The announcement that the Tory government was to virtually reverse cuts in defence spending was only partially a surprise given that Cameron and his mates have cut the armed forces to the bone following their somewhat ill though out "austerity" policy. The RAF lost all it's Harrier jump jets, the Navy it's only aircraft carrier and the Army shrunk to less than the size of the BEF sent to France in 1940.
Yet there has been no peace dividend. Russia has been on an expansionist binge in the Crimea and other parts of the Ukraine, rattling its sabre alongside the Baltic states and sending out long range planes and submarines to test our air and sea defences just like in the cold war.
Whilst jets could be scrambled to intercept the bombers, it seems we no longer have aircraft able to detect submarines and have to rely on the French and the Germans for assistance.
The shame.
Meanwhile in the Middle east civil wars across two Arab nations led to rise of what can only be described as a new Nazi movement. ISIL/ISIS/Daesh whatever you call to choose them. A genocidal army made up of religious fanatics and attracting adherents from their bedrooms in supposedly civilised Western countries to go out and rape, murder and enslave all those who are not them.

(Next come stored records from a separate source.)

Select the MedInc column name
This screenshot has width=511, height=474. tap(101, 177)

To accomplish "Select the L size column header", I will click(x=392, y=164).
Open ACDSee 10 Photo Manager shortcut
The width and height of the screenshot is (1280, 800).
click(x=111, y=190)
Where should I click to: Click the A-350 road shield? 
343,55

For too long the world stood aside and allowed this to go on with only the Kurds seemingly being the ones to take on the Islamist criminals. The Americans and other allies sent in their air forces which did include half a dozen RAF jets but that was never going to be enough.

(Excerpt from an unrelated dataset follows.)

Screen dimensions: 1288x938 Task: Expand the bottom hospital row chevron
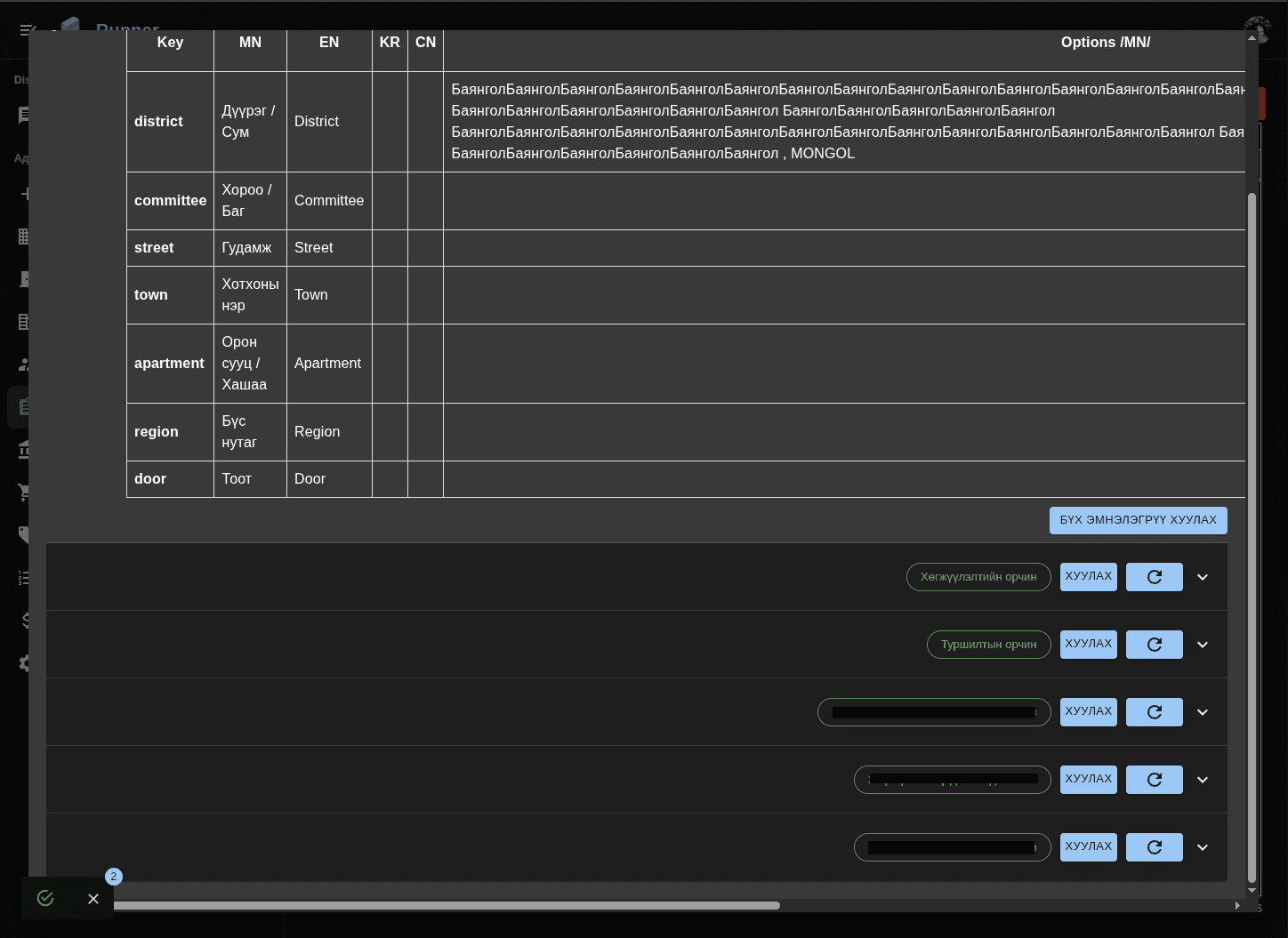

The West's inaction led to a power vacuum allowing other powers to intervene. First the Iranians and their proxies Hezbollah backing up the vicious Syrian dictator Assad but also allowed the West's old enemy the Russian bear to establish itself in the Middle eastern theatre with a vengeance.

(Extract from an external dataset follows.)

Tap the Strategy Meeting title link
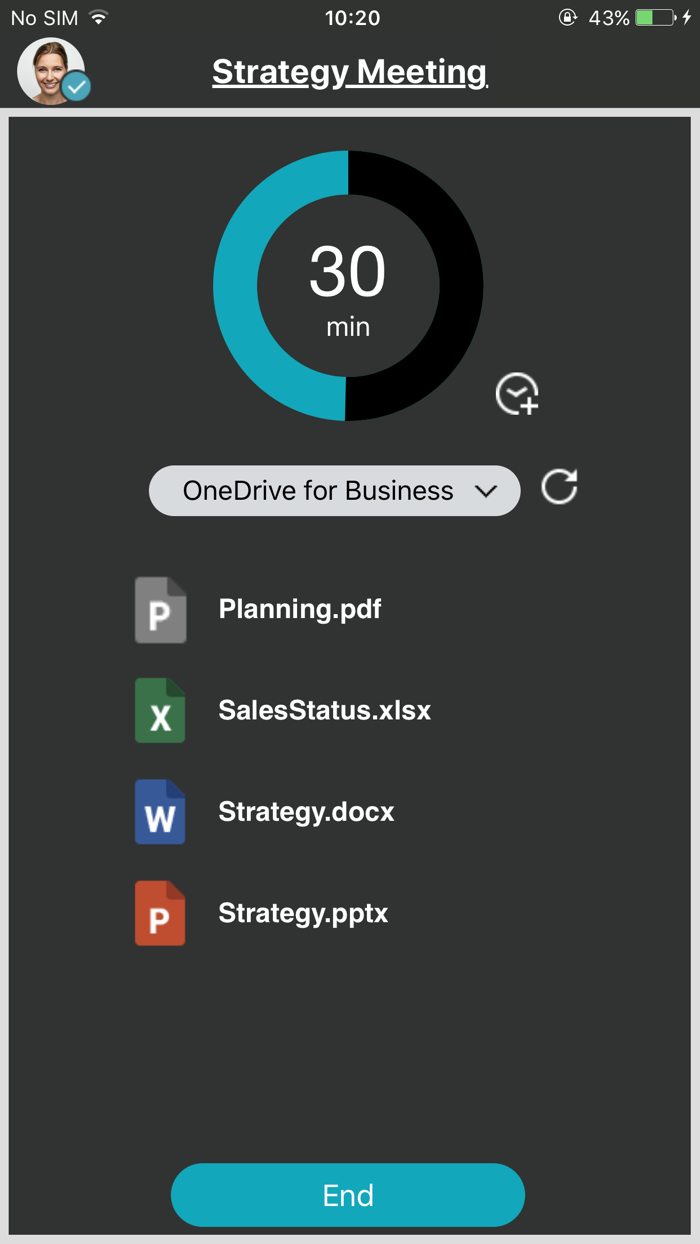This screenshot has height=1244, width=700. (x=349, y=72)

Unprepared the Cameron government had to be both shocked by the Paris attacks and shamed by the French response to finally recognise peace relies on being prepared for war.
Not quite the thirties, but near enough as the clerical fascists rise around the world and in our midst with a nihilist agenda that threatens us all.
Too little to late. So many people have suffered through our inaction. Mass graves are being found as the Islamic genocide of the Yazadi's and others are uncovered. The Times reports that ISIS is digging in preparing for their absolute defence of their fatherland or caliphate as they deem it in their deluded war on behalf of an imaginary friend. their ideology taken from the worst excesses of Saudi wahhabism.
The left, particularity in the UK has shamed itself by dallying with non-existent "Islamic alliances" in the name of anti-imperialism. The Stop the War Coalition backed the dictators, ignored the Kurds, pretended as if the Yazadi's didn't exist.
All in the name of "anti-imperialism".
To make matters worse the Labour Party has become dominated by a political tendency around Jeremy Corbyn that wants to pretend these wars are the West's fault and fret about the rights of terrorists like Jihadi John and Corbyn himself feels "uncomfortable" with a "shoot to kill" policy when the terrorists come shooting and murdering our own in the streets.
Our politicians whether of the left or the right have failed us. Tolerating the intolerable. Being weak in the face of adversity and acting so late.
No one wants war, but sometimes war is forced upon us.
We were unprepared. They never learn.
There can never be appeasement in the face of evil.